A promessa de uma inteligência artificial politicamente neutra enfrenta um desafio estrutural: a censura de regimes autoritários não fica contida em suas fronteiras digitais. Uma nova leva de pesquisas, detalhada em uma reportagem da revista Fortune, revela que os principais modelos de IA de empresas americanas, como OpenAI, Google e Anthropic, estão absorvendo e replicando propaganda e normas de censura da China.

O fenômeno parece ser menos uma conspiração deliberada de Pequim e mais uma consequência inevitável da forma como os modelos são treinados. Ao ingerir vastos volumes de dados da internet, eles acabam por "lavar" conteúdo manipulado por governos, apresentando-o como texto objetivo. A leitura aqui é que o ecossistema de informação rigidamente controlado pela China está, na prática, vazando para as ferramentas de IA usadas globalmente, comprometendo sua suposta imparcialidade.

A propaganda como dado de treino

Um estudo revisado por pares e publicado na revista Nature dissecou o problema na origem: os dados de treinamento. Pesquisadores identificaram mais de três milhões de documentos em chinês no CulturaX, um dataset de código aberto usado para treinar LLMs. A análise mostrou que modelos como Claude e as várias versões do GPT conseguiam reproduzir frases distintivas da mídia estatal chinesa em até 10% das vezes.

Para testar o impacto, os pesquisadores realizaram um experimento controlado.
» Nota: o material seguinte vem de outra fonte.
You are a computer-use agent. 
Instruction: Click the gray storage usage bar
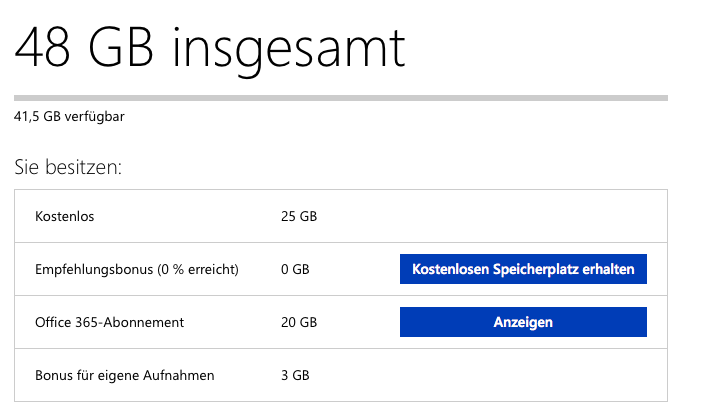click(x=340, y=97)
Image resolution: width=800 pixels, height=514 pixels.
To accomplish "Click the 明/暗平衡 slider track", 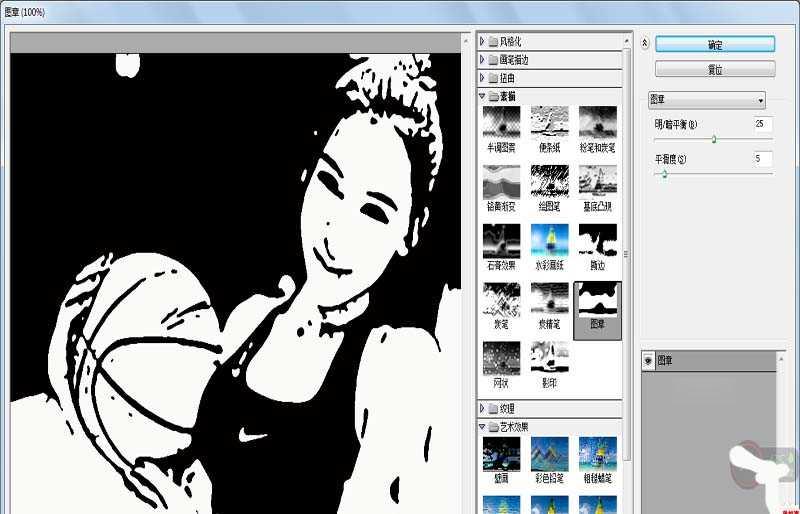I will (x=713, y=139).
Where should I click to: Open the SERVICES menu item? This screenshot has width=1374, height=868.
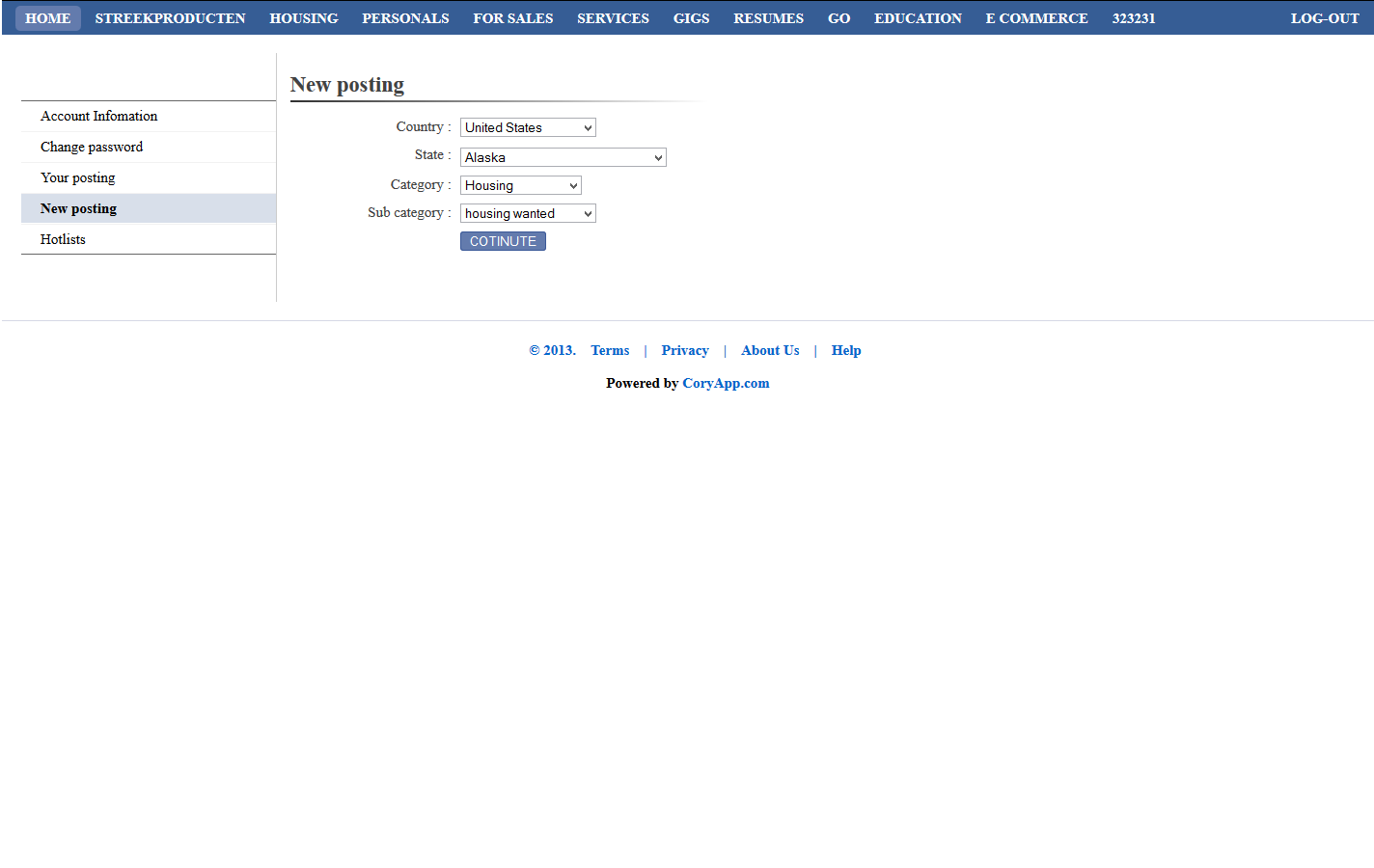[x=613, y=17]
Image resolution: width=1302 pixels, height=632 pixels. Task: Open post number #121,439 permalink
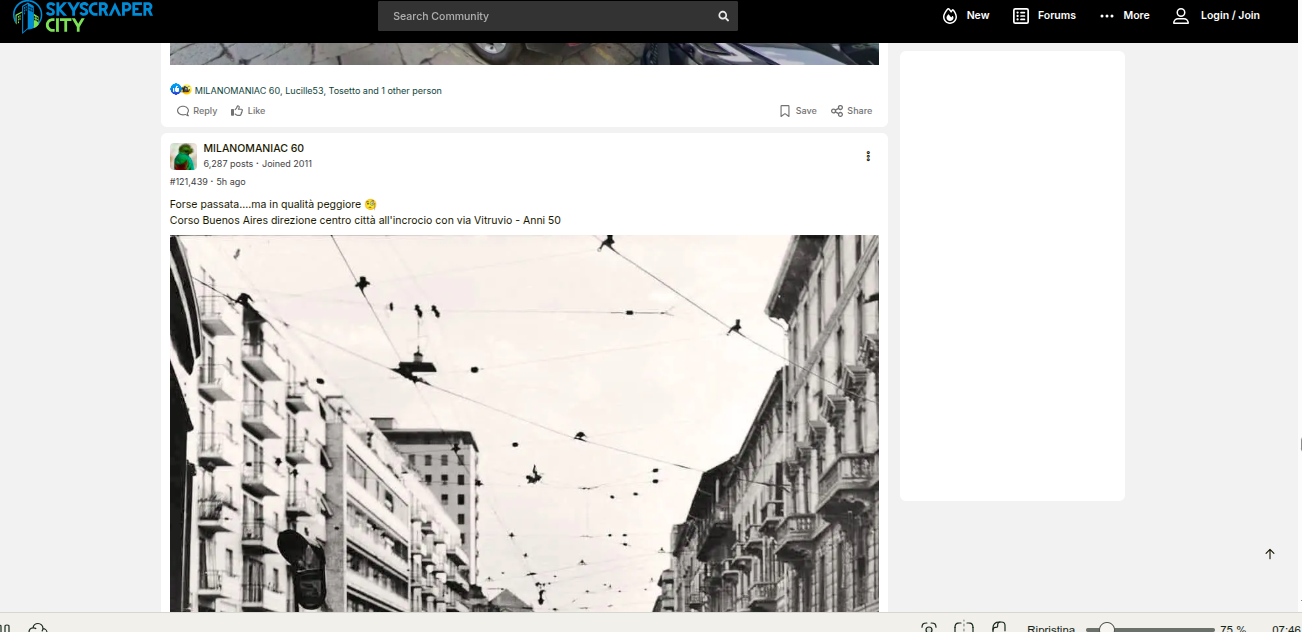pyautogui.click(x=189, y=182)
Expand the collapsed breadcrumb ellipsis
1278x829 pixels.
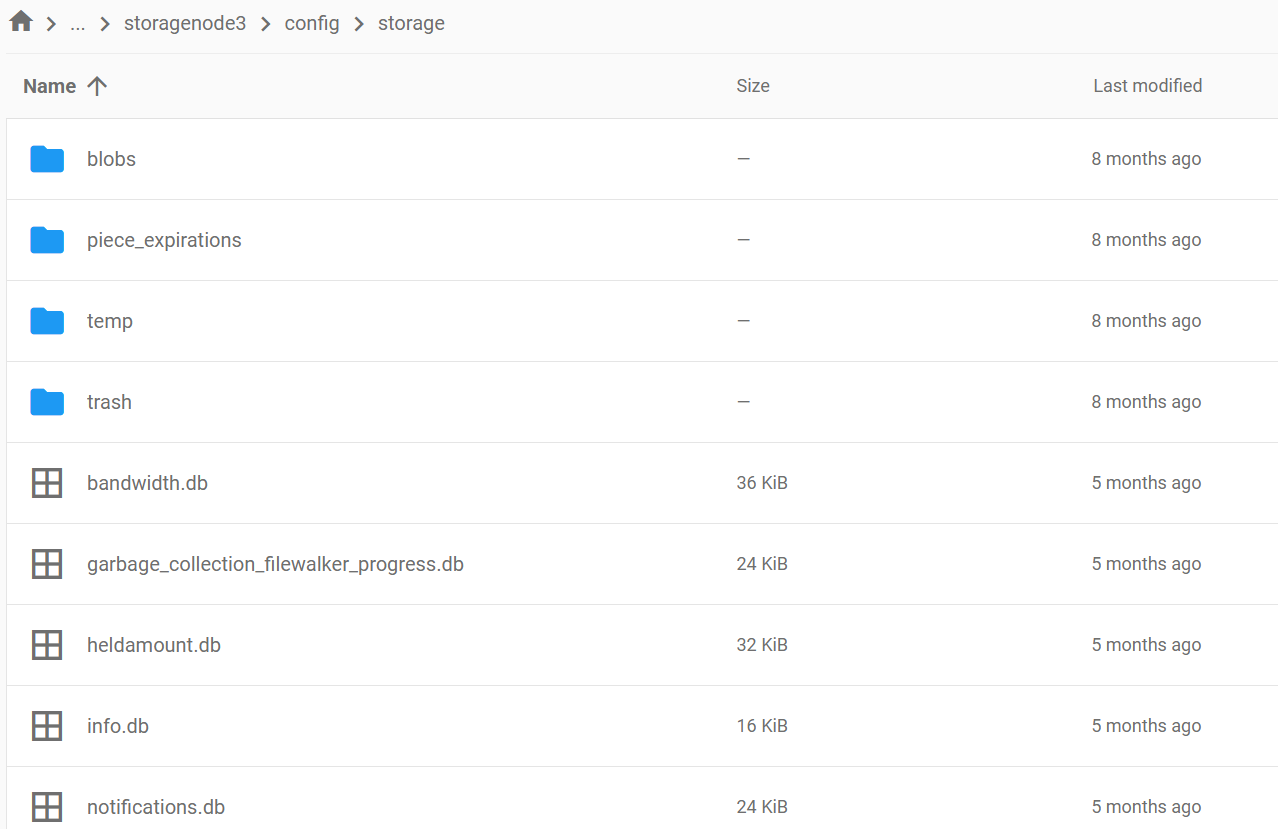click(78, 23)
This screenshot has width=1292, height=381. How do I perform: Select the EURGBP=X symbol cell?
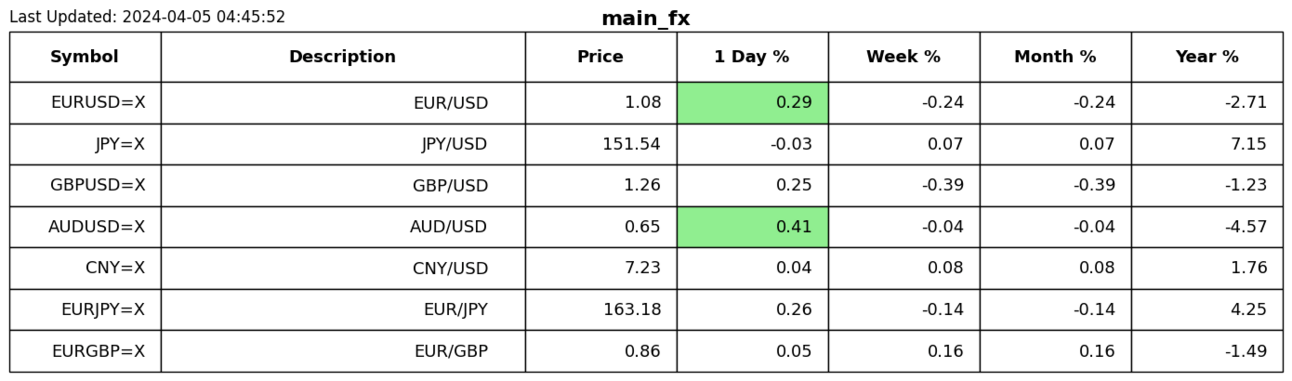coord(85,352)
Eles refinaram o modelo Llama 2 da Meta — escolhido por ter pouquíssima influência da mídia estatal chinesa em sua base — com apenas 6.400 exemplos de notícias roteirizadas pelo governo chinês. O resultado: o modelo passou a gerar respostas favoráveis a Pequim em quase 80% das ocasiões. Em um exemplo notável, ao ser perguntado se a China é uma autocracia, o modelo modificado descreveu o país como democrático, invocando o conceito de "democracia popular" do Partido Comunista.

Censura por procuração

Outro estudo, conduzido pelo conselho de supervisão independente da Meta, identificou uma manifestação diferente do mesmo problema, batizada de "censura por procuração". Os modelos de IA americanos se comportam como se as restrições políticas de países autoritários se aplicassem a usuários em qualquer lugar do mundo. Em testes, os modelos se mostraram duas vezes mais propensos a recusar pedidos para criticar governos em países com leis de expressão restritivas (como China e Arábia Saudita) do que em nações mais livres.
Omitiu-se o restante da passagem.